Demétrio Vecchioli, jornalista nascido em São Roque (SP), é graduado e pós-graduado pela Faculdade Cásper Líbero. Começou na Rádio Gazeta, foi repórter na Agência Estado e no Estadão. Dedicado à cobertura de esportes olímpicos, escreveu para o UOL, para a revista Istoé 2016, foi colunista da Rádio Estadão e, antes do Olhar Olímpico, manteve o blog Olimpílulas. Neste espaço, olha para os protagonistas e os palcos do esporte olímpico. No Olhar Olímpico têm destaque tanto os grandes atletas quanto as grandes histórias. O olhar também está sobre os agentes públicos e os dirigentes esportivos, fiscalizados com lupa. Se você tem críticas, elogios e principalmente sugestões de pautas, escreva para demetrio.prado@gmail.com

19/01/2021 12h25

Criado em dezembro de 2019 para entregar um "plano de destinação" das arenas olímpicas, o Escritório de Governança do Legado Olímpico (EGLO) não cumpriu com sua obrigação e, por isso, está extinto desde o último sábado (16). Com isso, pela segunda vez durante o governo Jair Bolsonaro, a responsabilidade sobre o legado olímpico volta ao Ministério da Cidadania, onde não existem cargos voltados à gestão do espaço ou à formulação de um plano de ocupação.

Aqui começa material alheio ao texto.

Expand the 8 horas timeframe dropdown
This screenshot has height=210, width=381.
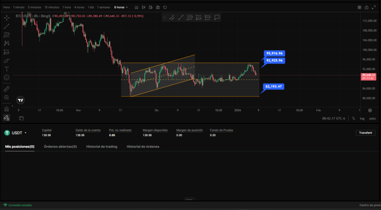tap(121, 7)
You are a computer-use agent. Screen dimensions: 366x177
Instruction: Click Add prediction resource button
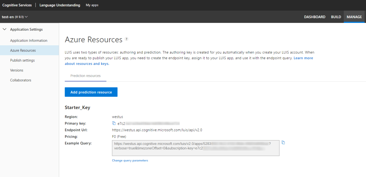pyautogui.click(x=91, y=92)
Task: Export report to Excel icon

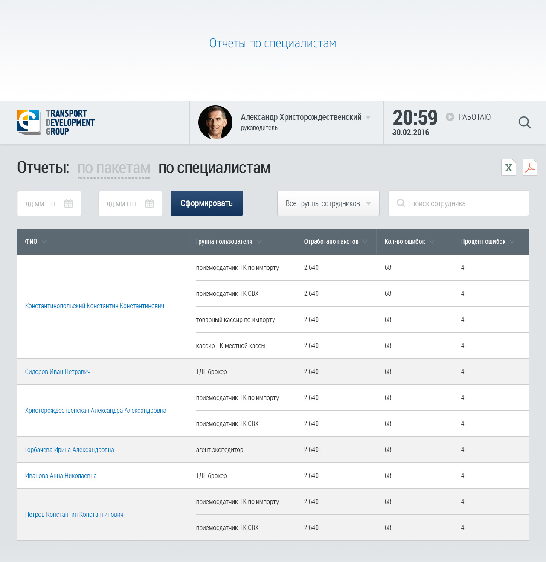Action: pos(508,168)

Ainda no governo Michel Temer (MDB), em 2017, foi criada por decreto uma autarquia para gerenciar e pensar o futuro dos Parques Olímpicos da Barra e de Deodoro. A validade expirou em meados de 2019 e poderia ter sido renovada por novo decreto, mas, apesar da vontade dos militares que então lideravam a Secretaria de Esporte, Bolsonaro não o fez. Assim, a AGLO foi extinta em julho de 2019.

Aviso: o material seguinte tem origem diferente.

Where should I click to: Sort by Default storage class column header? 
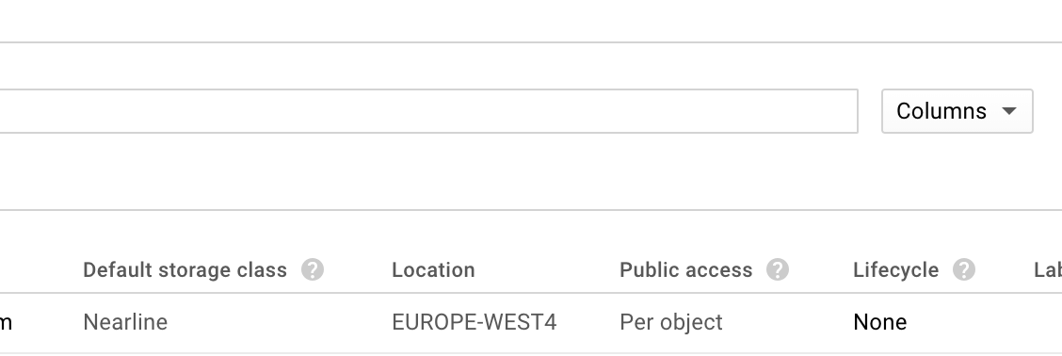click(x=185, y=270)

O legado olímpico ficou acéfalo até dezembro de 2019, quando Bolsonaro enfim aceitou criar uma nova área para cuidar do espaço. Desta vez, um "escritório", o EGLO. Marcello Magalhães, padrinho de casamento de Flávio Bolsonaro, foi nomeado para liderar o EGLO. O nome desagradou os militares e, na queda de braço, prevaleceu a família presidencial. Os militares saíram do Esporte, e Magalhães virou secretário.

Com apenas cinco funcionários, o EGLO, porém, não cumpriu sua principal função, que era "apresentar plano de destinação das demais arenas até 15 de janeiro de 2021". Esse era o critério mínimo para que a existência do escritório fosse prorrogada até junho. Agora, o legado olímpico volta à estaca zero: não tem nenhum funcionário responsável por sua gestão, nem tem um plano de privatização.

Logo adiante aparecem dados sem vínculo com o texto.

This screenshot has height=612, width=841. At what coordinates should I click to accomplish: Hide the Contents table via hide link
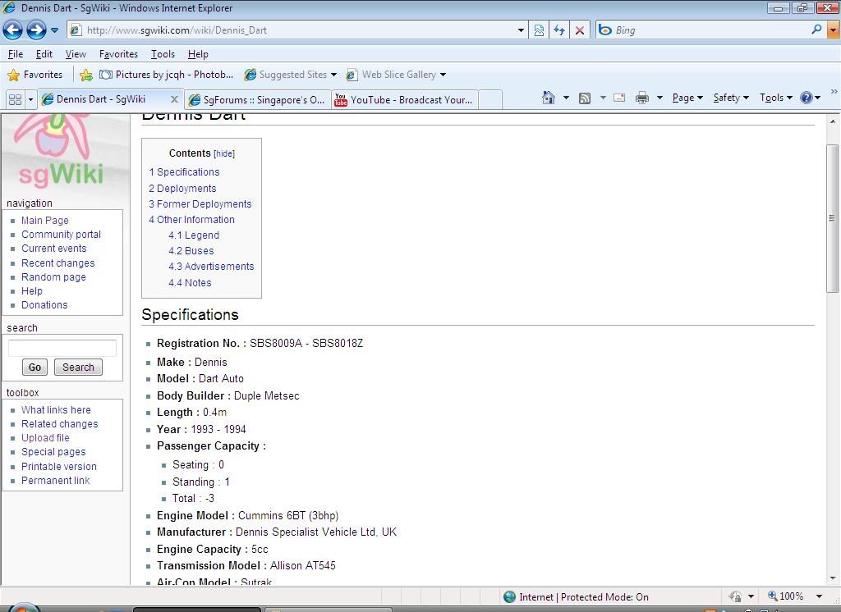tap(224, 153)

Procurado, o Ministério da Cidadania disse o seguinte: "É importante destacar que não haverá interrupção nas atividades desenvolvidas nas arenas esportivas vinculadas à União e que todos os contratos, convênios e projetos em execução estão mantidos. Cabe informar ainda que o plano de destinação das arenas está em elaboração e será apresentado após a conclusão dos trabalhos".